The Courts below out rightly rejected the case of the plaintiffs based on the documents which clearly indicates that in the year 1969, the B schedule property was sold by the plaintiffs father in favour of the first defendant mother for consideration, in accordance with law and same was not questioned by the executants or his descendants for 30 years. The will in respect of the property and transfer of Patta, payment of house tax for the property and enjoyment without any interruption are the consequence events which fortifies the first defendant case regarding the title of the property.

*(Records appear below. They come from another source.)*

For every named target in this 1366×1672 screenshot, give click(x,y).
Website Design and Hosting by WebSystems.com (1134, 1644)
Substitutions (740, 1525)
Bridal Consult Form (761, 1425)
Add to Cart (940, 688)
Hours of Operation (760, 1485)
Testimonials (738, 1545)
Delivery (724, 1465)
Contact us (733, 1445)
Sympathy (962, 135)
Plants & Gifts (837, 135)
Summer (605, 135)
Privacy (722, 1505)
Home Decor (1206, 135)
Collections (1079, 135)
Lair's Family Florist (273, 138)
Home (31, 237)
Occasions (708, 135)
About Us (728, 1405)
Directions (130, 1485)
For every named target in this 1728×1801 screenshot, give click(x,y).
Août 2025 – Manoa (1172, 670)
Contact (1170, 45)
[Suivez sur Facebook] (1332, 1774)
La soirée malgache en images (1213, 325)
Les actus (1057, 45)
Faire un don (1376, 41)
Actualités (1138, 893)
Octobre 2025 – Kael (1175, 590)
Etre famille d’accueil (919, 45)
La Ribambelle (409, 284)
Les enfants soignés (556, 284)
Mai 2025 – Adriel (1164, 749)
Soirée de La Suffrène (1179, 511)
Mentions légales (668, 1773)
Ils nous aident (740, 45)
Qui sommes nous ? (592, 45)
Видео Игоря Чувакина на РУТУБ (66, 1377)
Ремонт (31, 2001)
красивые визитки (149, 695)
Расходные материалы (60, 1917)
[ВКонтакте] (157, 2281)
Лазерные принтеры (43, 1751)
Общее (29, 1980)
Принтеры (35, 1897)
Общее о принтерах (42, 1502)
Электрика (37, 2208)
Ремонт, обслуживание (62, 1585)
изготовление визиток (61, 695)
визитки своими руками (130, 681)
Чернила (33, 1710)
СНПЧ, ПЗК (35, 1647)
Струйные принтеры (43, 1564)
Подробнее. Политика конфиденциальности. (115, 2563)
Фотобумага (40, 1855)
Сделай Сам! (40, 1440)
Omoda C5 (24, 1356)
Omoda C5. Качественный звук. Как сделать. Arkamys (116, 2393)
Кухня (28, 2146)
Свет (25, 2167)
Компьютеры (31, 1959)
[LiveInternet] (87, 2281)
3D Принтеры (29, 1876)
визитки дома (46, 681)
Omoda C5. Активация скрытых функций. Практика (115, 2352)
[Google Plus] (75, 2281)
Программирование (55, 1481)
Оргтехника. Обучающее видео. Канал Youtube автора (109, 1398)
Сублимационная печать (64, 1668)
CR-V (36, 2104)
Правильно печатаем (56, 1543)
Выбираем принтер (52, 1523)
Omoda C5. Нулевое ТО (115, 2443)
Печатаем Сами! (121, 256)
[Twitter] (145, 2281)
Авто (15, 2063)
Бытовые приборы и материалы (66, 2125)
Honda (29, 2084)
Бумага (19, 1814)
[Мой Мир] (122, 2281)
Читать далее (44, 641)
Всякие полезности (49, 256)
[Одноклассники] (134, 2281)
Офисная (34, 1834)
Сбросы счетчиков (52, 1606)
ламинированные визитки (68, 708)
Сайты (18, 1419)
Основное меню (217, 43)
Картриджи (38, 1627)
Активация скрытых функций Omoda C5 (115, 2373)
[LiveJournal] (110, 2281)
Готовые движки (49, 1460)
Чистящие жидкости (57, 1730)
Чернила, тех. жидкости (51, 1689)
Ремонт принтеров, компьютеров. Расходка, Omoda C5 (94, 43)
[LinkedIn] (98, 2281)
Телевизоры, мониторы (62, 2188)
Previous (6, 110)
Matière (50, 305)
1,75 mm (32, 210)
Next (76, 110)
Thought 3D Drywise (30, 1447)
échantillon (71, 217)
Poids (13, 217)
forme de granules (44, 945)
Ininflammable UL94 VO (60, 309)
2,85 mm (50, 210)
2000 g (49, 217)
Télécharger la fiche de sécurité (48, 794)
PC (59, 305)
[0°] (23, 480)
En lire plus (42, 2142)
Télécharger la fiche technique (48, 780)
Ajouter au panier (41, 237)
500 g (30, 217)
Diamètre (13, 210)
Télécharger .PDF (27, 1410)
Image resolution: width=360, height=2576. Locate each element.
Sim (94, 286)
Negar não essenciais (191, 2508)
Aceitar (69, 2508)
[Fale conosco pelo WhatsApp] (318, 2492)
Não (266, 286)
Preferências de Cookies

The plaintiffs have failed to prove that the property was allowed to be occupied by the first defendant in the year 1992. Contrarily, the defendant has established his right and title over the property since 1969 positively through cogent evidence. Therefore, the finding of the Courts below is perfectly in consonance with facts and law. The second appeal is deserve to be dismissed. 11. In the result, the second appeal is dismissed with costs. Consequently, the connected civil miscellaneous petition is also closed.